Records from a collection
····················
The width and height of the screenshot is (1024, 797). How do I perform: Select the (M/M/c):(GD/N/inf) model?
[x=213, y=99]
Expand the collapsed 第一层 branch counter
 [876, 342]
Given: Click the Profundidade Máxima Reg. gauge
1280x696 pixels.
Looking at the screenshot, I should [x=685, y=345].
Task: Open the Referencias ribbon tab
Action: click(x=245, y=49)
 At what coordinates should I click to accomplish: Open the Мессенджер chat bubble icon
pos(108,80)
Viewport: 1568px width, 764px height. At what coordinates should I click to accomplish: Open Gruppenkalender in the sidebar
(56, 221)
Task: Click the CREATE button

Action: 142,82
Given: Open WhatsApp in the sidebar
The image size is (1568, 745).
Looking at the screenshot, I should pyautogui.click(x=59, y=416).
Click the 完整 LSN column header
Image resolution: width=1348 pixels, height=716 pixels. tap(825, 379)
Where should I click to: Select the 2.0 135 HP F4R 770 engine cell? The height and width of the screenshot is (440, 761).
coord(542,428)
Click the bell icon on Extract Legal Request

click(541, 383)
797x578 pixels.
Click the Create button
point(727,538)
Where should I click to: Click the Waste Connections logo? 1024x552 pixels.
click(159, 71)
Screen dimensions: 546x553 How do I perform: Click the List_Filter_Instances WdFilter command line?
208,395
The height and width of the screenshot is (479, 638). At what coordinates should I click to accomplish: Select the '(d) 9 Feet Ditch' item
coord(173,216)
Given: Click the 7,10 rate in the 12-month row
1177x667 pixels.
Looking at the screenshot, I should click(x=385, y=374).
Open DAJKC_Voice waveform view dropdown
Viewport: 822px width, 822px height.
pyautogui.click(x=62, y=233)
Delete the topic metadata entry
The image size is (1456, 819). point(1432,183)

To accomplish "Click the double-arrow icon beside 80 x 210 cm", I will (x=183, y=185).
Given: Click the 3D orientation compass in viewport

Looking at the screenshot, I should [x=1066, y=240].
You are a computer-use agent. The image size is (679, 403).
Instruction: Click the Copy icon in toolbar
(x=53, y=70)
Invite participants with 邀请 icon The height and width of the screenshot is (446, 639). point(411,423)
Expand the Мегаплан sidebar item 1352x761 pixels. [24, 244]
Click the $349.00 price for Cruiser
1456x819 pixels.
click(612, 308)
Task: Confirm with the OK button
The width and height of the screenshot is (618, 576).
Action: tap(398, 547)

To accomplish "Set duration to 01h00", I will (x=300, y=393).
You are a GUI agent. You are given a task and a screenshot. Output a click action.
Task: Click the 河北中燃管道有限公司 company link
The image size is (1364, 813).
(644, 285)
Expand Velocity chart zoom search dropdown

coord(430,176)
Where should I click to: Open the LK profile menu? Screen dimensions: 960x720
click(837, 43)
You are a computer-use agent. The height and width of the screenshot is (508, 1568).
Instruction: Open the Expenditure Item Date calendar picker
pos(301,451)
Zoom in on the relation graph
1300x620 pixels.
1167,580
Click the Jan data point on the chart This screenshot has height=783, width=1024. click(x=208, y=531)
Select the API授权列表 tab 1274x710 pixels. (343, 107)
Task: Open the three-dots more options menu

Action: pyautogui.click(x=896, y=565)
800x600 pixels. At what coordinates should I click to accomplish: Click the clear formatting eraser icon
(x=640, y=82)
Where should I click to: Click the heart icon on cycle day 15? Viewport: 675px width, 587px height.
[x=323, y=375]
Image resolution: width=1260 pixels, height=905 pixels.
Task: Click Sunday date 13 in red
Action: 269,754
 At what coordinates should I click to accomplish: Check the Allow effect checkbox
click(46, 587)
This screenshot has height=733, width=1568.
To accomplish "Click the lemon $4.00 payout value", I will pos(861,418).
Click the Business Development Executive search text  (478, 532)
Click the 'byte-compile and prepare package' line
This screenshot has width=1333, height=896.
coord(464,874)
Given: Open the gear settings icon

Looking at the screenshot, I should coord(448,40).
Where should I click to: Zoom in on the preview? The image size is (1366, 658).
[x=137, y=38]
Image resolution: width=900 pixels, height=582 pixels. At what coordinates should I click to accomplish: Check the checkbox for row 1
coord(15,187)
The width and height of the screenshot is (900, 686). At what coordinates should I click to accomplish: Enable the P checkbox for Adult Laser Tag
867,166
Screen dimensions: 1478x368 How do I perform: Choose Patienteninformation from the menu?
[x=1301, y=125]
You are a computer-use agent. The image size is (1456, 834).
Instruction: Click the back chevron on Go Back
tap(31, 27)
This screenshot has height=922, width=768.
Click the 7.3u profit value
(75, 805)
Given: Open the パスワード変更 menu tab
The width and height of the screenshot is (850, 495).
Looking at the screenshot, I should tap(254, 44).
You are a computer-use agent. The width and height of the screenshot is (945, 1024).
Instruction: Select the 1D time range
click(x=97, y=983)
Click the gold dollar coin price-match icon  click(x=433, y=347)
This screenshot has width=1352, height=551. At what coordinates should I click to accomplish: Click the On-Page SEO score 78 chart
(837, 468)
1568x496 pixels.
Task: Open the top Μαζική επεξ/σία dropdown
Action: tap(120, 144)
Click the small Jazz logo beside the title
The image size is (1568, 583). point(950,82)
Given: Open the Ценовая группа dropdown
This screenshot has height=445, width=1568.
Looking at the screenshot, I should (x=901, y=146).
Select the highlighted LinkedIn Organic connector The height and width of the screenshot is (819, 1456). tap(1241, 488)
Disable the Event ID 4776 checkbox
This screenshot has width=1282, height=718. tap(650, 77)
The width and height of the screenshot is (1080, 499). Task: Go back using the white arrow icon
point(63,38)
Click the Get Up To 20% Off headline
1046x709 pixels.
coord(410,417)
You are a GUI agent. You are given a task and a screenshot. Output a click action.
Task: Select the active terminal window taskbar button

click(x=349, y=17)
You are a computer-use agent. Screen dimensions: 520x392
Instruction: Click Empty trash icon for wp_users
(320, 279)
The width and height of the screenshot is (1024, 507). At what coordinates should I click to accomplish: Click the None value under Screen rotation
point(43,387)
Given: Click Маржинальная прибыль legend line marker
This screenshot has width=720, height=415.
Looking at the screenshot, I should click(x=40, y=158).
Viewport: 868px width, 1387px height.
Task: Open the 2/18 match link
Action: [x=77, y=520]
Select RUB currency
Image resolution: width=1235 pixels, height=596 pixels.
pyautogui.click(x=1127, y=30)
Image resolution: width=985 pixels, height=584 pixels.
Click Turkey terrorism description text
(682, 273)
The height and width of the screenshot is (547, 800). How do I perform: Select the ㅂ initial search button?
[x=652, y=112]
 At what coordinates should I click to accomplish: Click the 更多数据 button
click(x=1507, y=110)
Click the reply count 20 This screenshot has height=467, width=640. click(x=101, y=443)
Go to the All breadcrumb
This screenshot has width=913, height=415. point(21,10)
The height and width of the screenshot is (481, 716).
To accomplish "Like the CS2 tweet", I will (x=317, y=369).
····················
Aim of the exercise
Whenever the string "with" shows up in a line of the records, copy that line.

Answer
Invite participants with 邀请 icon The height and width of the screenshot is (446, 639). point(411,423)
Task: Confirm with the OK button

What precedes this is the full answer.